**WORK TASK**
Starting at the line that holds "ar (236, 55)" and stopping at the line that holds "Mohafazat de la Békaa (388, 1958)", restate the records below word for word, with both of those lines included.

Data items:
____
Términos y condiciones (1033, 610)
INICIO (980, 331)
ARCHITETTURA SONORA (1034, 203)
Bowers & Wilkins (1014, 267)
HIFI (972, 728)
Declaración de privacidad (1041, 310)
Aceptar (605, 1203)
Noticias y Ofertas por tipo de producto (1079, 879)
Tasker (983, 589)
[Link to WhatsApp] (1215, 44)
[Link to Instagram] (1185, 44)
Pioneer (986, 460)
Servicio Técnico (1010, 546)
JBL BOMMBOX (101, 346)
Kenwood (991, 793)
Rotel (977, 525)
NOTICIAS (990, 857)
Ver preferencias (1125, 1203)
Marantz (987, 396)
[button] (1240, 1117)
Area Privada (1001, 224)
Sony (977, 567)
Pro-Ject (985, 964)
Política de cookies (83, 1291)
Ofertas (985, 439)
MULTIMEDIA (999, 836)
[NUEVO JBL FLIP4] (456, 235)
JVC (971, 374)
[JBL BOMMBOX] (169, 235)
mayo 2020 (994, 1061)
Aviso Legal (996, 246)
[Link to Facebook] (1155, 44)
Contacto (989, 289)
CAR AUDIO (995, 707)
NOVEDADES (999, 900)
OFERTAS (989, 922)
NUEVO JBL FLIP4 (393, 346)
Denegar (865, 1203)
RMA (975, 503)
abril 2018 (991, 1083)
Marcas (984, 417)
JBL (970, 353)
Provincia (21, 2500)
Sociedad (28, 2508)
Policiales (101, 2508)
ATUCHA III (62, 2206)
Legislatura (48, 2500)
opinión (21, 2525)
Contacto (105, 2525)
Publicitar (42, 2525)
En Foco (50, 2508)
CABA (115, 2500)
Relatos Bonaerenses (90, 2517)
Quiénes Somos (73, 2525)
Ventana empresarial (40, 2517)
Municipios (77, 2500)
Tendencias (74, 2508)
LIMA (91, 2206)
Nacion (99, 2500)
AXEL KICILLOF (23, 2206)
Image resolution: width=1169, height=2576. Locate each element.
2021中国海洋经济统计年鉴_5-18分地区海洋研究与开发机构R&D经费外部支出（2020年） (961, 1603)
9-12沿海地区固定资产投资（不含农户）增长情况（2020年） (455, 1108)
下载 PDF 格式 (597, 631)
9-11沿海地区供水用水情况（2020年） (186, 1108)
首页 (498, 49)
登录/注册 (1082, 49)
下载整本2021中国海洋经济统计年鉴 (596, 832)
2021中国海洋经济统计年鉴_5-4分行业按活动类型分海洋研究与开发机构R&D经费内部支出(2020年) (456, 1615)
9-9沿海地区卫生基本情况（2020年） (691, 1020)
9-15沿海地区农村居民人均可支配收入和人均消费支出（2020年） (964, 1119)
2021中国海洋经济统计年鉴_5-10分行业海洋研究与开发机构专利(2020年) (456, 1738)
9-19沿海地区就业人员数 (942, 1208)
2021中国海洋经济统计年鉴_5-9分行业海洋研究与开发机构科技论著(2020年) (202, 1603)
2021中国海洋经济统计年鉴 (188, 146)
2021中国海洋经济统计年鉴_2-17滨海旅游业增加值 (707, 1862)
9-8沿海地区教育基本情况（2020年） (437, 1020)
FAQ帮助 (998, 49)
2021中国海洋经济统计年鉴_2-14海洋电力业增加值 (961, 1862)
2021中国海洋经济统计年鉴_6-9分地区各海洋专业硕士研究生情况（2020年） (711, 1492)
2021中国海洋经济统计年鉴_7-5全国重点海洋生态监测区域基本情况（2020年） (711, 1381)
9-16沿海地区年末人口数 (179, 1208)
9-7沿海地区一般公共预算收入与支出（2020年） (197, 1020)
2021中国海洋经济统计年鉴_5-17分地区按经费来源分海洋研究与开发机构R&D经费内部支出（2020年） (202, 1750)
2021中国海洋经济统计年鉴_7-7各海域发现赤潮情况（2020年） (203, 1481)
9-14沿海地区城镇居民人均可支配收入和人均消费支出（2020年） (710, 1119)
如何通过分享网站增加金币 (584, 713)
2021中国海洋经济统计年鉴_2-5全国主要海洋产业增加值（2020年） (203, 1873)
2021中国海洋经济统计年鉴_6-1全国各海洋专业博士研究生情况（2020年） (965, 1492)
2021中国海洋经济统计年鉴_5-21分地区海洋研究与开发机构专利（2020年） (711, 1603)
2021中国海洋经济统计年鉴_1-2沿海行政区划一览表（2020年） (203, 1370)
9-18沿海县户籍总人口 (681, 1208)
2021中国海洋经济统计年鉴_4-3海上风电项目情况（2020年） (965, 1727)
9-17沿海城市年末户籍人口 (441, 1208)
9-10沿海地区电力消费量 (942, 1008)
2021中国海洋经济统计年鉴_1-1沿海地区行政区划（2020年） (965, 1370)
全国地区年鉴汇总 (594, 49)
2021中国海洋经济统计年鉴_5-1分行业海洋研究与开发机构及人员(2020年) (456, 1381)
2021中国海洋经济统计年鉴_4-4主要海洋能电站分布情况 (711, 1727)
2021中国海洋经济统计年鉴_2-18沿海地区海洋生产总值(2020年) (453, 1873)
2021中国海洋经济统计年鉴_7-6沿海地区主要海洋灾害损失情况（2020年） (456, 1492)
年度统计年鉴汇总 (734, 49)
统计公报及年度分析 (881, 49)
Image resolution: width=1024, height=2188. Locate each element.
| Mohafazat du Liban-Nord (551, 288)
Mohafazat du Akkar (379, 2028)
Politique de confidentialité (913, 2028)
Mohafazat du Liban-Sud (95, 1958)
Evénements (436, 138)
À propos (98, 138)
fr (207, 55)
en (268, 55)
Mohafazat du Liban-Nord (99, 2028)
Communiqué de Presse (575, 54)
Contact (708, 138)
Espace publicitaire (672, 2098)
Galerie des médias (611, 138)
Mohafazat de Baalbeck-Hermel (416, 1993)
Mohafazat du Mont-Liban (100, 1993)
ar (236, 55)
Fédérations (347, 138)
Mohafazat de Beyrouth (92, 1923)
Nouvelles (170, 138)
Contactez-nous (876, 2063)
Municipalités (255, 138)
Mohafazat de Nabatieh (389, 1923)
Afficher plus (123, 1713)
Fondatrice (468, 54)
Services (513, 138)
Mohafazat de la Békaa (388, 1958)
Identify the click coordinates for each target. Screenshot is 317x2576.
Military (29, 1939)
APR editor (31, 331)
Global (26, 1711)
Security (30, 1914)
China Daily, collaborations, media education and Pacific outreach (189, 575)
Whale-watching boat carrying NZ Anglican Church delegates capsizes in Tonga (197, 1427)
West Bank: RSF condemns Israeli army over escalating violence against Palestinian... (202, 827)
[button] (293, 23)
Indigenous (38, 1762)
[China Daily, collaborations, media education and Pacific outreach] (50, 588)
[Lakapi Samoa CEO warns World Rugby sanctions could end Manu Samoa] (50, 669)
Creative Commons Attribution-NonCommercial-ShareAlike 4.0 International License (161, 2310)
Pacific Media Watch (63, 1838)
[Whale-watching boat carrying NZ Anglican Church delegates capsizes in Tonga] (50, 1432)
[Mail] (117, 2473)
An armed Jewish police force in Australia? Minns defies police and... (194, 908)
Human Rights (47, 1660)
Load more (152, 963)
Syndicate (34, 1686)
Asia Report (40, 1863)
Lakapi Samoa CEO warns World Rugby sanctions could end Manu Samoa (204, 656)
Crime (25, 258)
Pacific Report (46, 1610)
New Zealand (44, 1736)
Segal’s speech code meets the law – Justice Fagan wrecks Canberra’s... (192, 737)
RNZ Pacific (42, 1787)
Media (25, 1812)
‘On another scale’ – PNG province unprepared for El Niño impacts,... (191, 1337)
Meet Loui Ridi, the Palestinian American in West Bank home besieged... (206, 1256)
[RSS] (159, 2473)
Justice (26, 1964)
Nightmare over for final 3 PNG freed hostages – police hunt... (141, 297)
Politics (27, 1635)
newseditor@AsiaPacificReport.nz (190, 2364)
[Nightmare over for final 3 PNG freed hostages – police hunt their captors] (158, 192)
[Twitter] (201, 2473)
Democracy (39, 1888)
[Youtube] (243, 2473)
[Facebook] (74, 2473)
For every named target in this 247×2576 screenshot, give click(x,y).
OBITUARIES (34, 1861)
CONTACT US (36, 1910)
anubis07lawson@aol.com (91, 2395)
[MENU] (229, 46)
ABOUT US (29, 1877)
____
**ANSWER SECTION**
ar (236, 55)
Fédérations (347, 138)
Mohafazat de Beyrouth (92, 1923)
Nouvelles (170, 138)
Contactez-nous (876, 2063)
Municipalités (255, 138)
Mohafazat de Nabatieh (389, 1923)
Afficher plus (123, 1713)
Fondatrice (468, 54)
Services (513, 138)
Mohafazat de la Békaa (388, 1958)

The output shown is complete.